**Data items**

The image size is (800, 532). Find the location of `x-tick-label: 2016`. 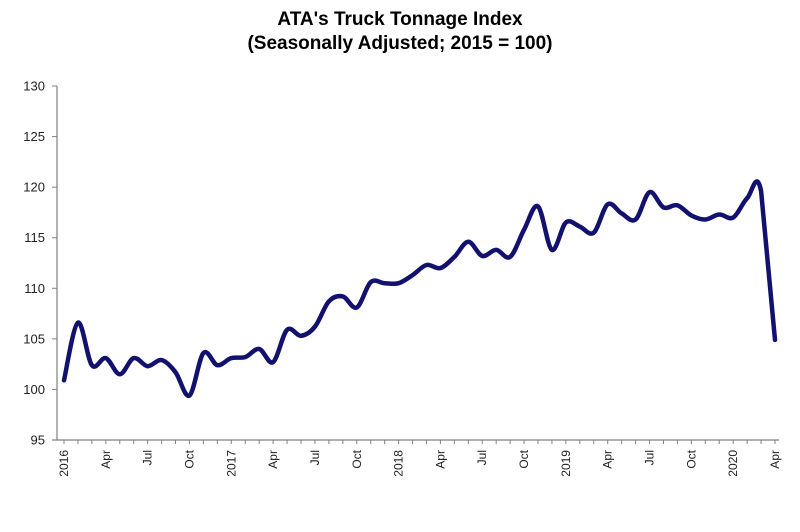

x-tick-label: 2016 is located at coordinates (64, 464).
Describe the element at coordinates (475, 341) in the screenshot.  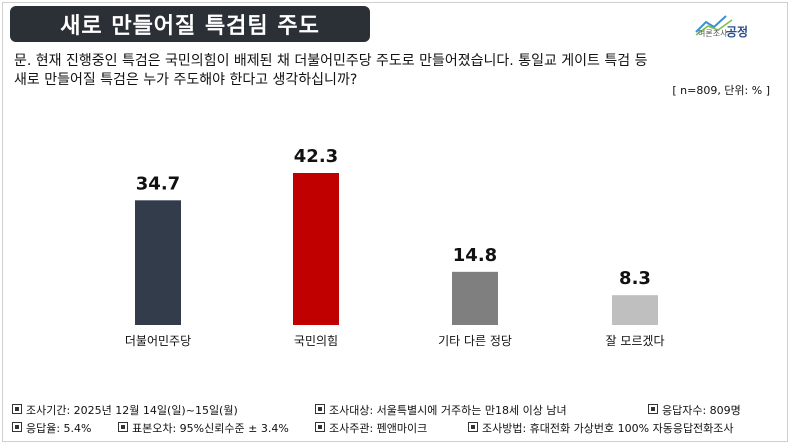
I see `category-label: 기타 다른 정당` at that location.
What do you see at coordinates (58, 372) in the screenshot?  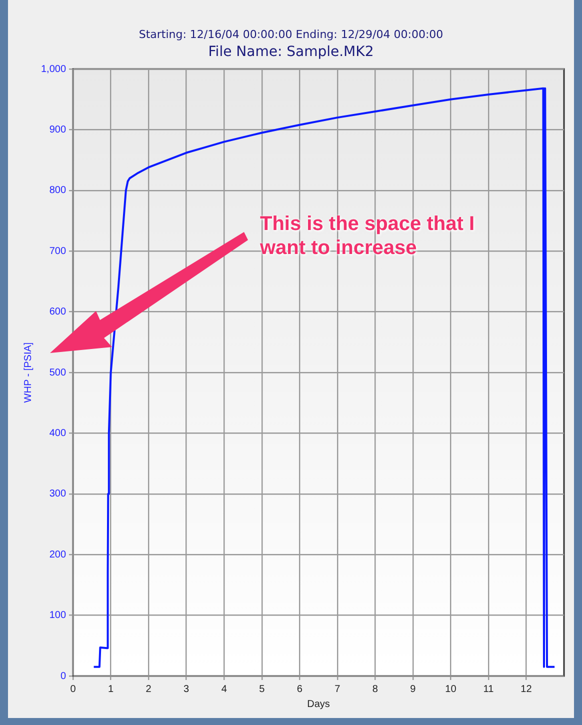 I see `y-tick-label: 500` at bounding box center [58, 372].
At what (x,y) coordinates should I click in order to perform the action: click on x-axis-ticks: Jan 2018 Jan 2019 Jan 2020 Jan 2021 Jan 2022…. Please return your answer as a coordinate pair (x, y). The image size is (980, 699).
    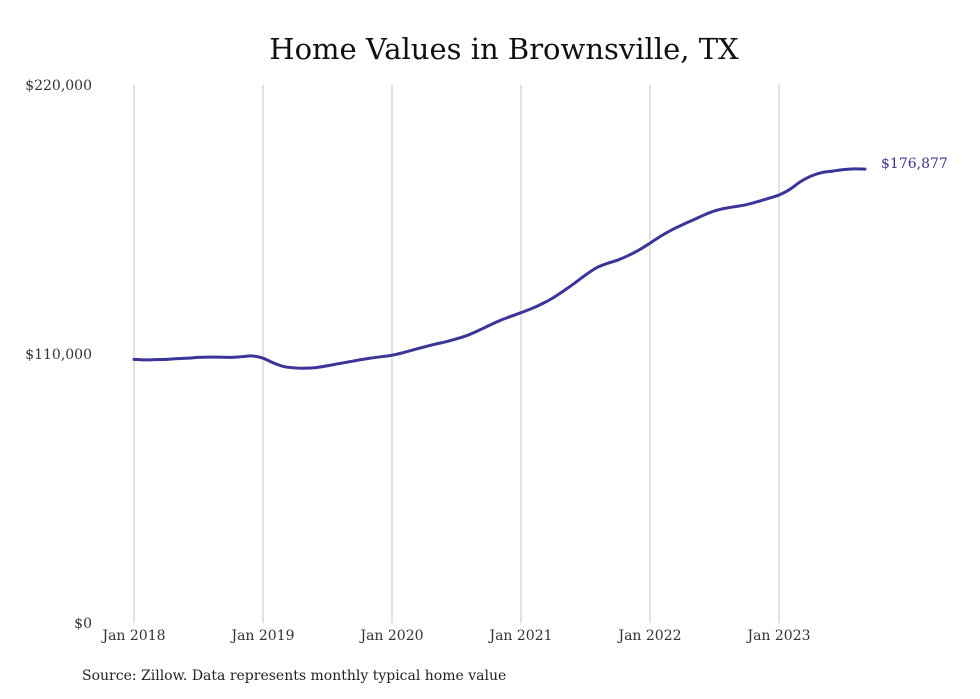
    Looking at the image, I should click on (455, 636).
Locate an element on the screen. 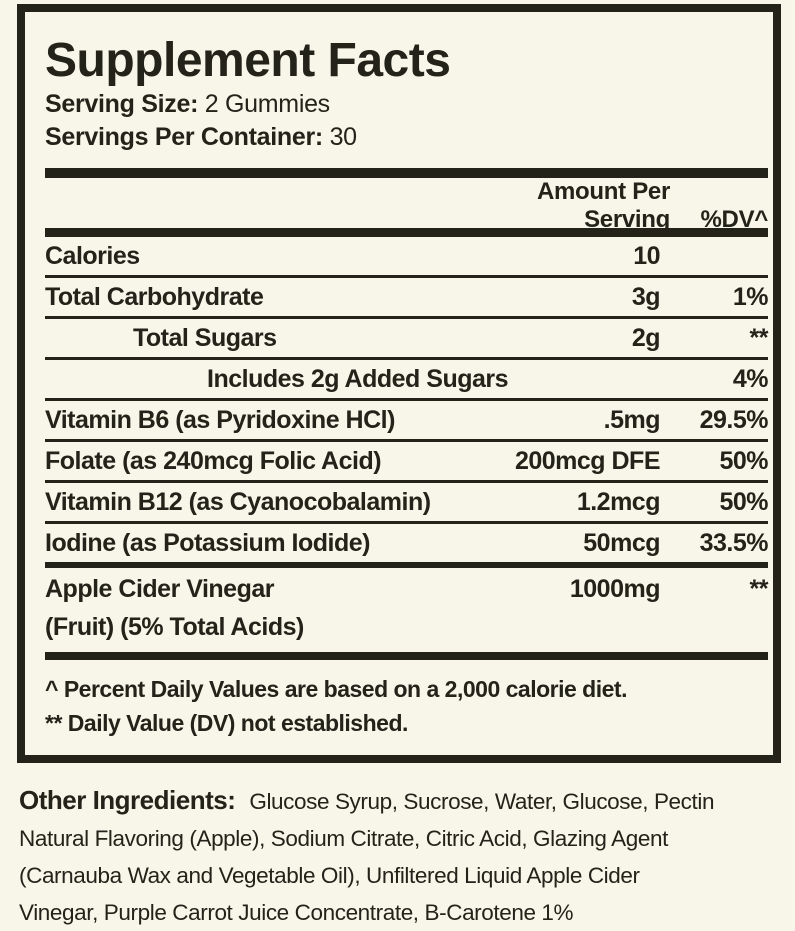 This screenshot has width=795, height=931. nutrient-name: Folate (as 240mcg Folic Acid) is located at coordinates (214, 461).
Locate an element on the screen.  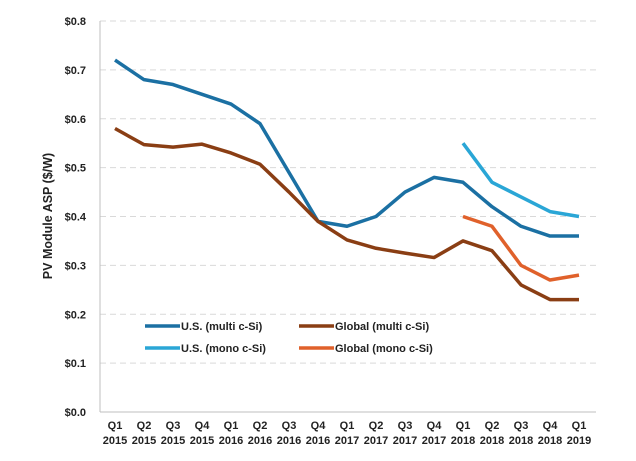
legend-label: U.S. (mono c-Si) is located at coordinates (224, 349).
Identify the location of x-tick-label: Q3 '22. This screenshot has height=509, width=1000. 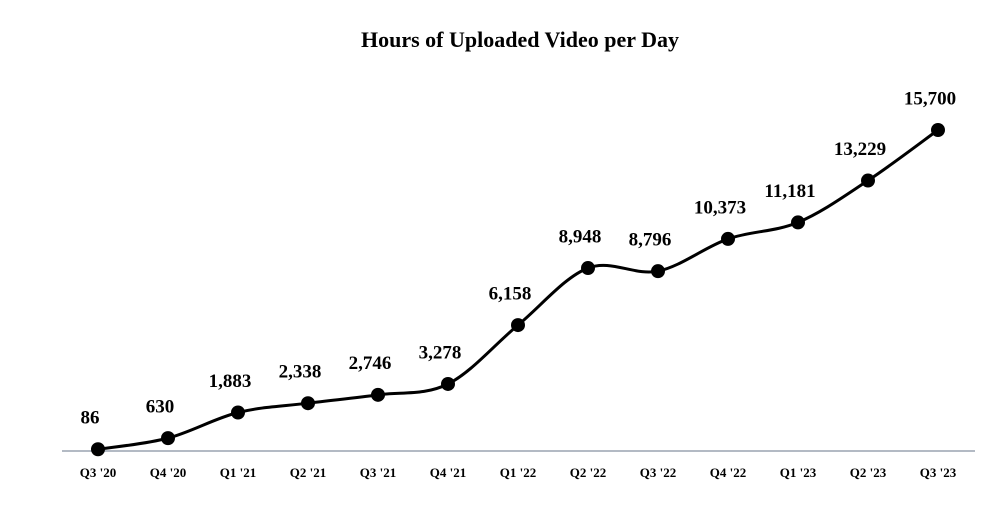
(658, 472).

**WORK REQUIRED**
Edit the lines from the first one through the line containing "at that location.", inclusive, so that "screenshot" is replaced with "screen capture" and all else stays the same. Leave the pictures out of your answer.

**SOLUTION TO THE PROBLEM**
The image size is (800, 532). Find the location of `x-tick-label: 2016`. 

x-tick-label: 2016 is located at coordinates (64, 464).
Describe the element at coordinates (475, 341) in the screen capture.  
I see `category-label: 기타 다른 정당` at that location.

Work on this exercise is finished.